[RECORDS SUPPLIED Boundary: Start]
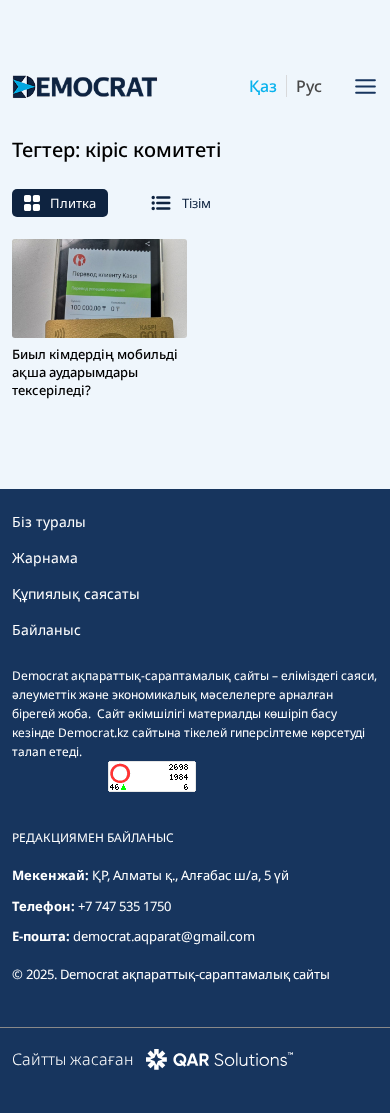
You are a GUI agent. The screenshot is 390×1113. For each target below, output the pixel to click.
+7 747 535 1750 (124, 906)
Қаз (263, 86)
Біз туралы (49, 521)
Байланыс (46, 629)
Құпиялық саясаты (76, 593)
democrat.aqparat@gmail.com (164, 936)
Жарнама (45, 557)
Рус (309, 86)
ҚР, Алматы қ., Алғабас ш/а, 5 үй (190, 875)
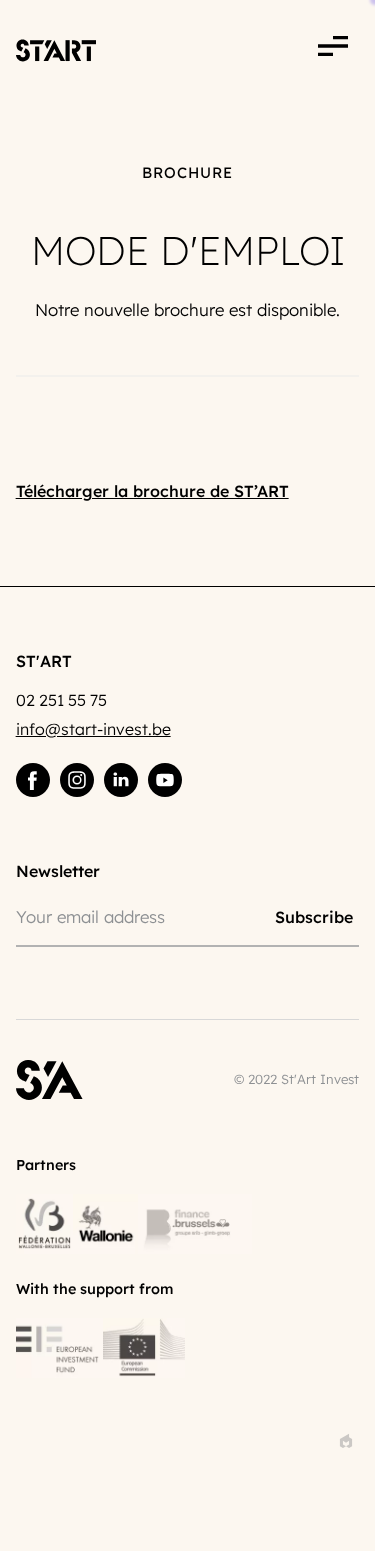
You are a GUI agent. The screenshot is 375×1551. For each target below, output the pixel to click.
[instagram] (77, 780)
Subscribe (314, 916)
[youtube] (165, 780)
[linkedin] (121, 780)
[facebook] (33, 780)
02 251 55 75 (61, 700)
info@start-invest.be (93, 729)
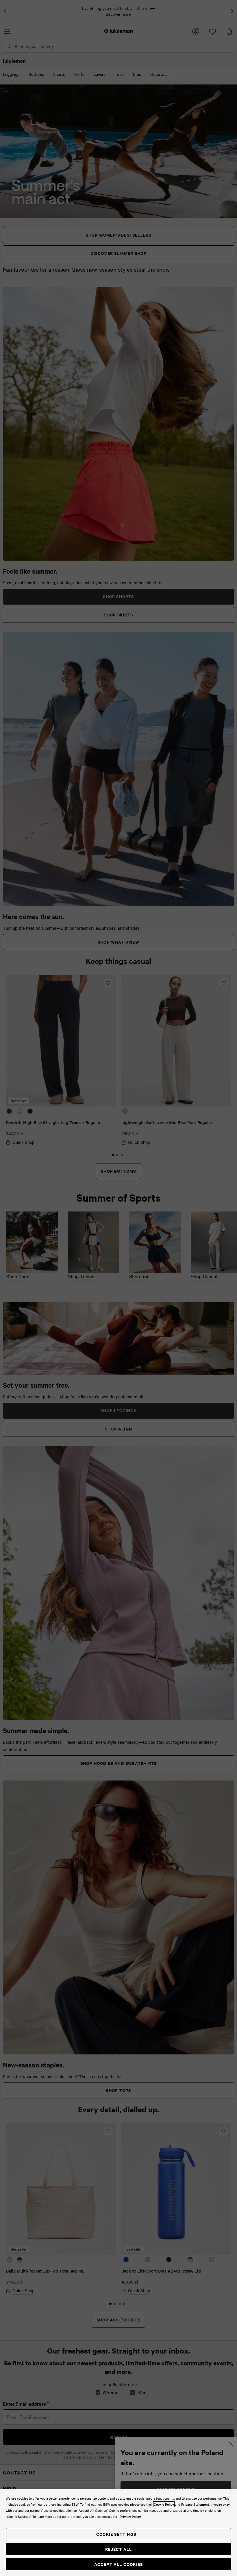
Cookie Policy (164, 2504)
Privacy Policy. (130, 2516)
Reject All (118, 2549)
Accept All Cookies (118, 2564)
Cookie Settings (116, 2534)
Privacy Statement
[RECORDS SUPPLIED Boundary: End]
> AIM OF THE TASK: What belongs in the answer is each line above from the line with "Құпиялық саясаты (76, 593)" to the line with "Reject All (118, 2549)", inclusive, reproduced exactly and free of pictures.

> OUTPUT FOR THIS TASK:
Құпиялық саясаты (76, 593)
democrat.aqparat@gmail.com (164, 936)
Жарнама (45, 557)
Рус (309, 86)
ҚР, Алматы қ., Алғабас ш/а, 5 үй (190, 875)
You are a GUI agent. The screenshot is 375×1551. For each target below, output the pixel to click.
[instagram] (77, 780)
Subscribe (314, 916)
[youtube] (165, 780)
[linkedin] (121, 780)
[facebook] (33, 780)
02 251 55 75 (61, 700)
info@start-invest.be (93, 729)
Cookie Policy (164, 2504)
Privacy Policy. (130, 2516)
Reject All (118, 2549)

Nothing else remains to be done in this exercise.